The GMC Terrain
, along with the larger Acadia, was among the company’s first forays into the crossover market. While many of GMC’s SUVs share platforms and powertrains with pickups, the Terrain is a front-wheel-drive crossover with unibody construction and optional all-wheel drive. It shares its platform with the Chevrolet Equinox
, offering excellent fuel economy and a ton of space for passengers and cargo, particularly compared to other small crossovers like the Honda CR-V
and Toyota RAV4
Additionally, like most other GMCs, the Terrain is available in a top-spec Denali trim level, which brings extensive leather, woodgrain trim, and more standard features than almost any other vehicle in its class. Also, the Terrain can be ordered with a powerful 3.6L V-6, which can’t be said of most other compact crossovers.

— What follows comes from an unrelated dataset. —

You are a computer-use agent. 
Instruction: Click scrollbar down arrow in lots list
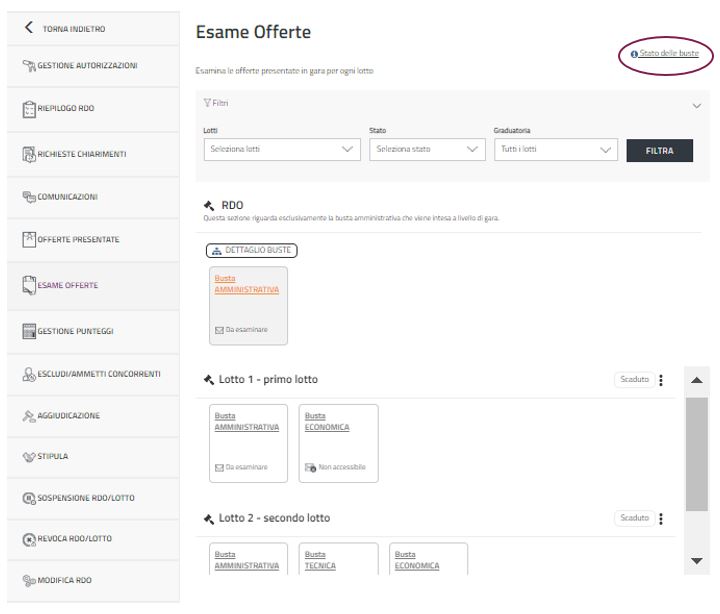697,560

However, although it’s largely based on a carlike chassis, the Terrain suffers from some unfortunate handling, such as excessive body roll and poor straight-ahead stability. And the steering feels inaccurate.
But a large, spacious interior is well appointed—even in base models—and the Terrain’s rear seat slides forward and backward to allow drivers to prioritize rear-seat space or cargo capacity. The optional, 301hp V-6 provides surprising verve with reasonable fuel economy. However, the I-4’s segment-best fuel economy number is the one to beat if you’re looking to save money.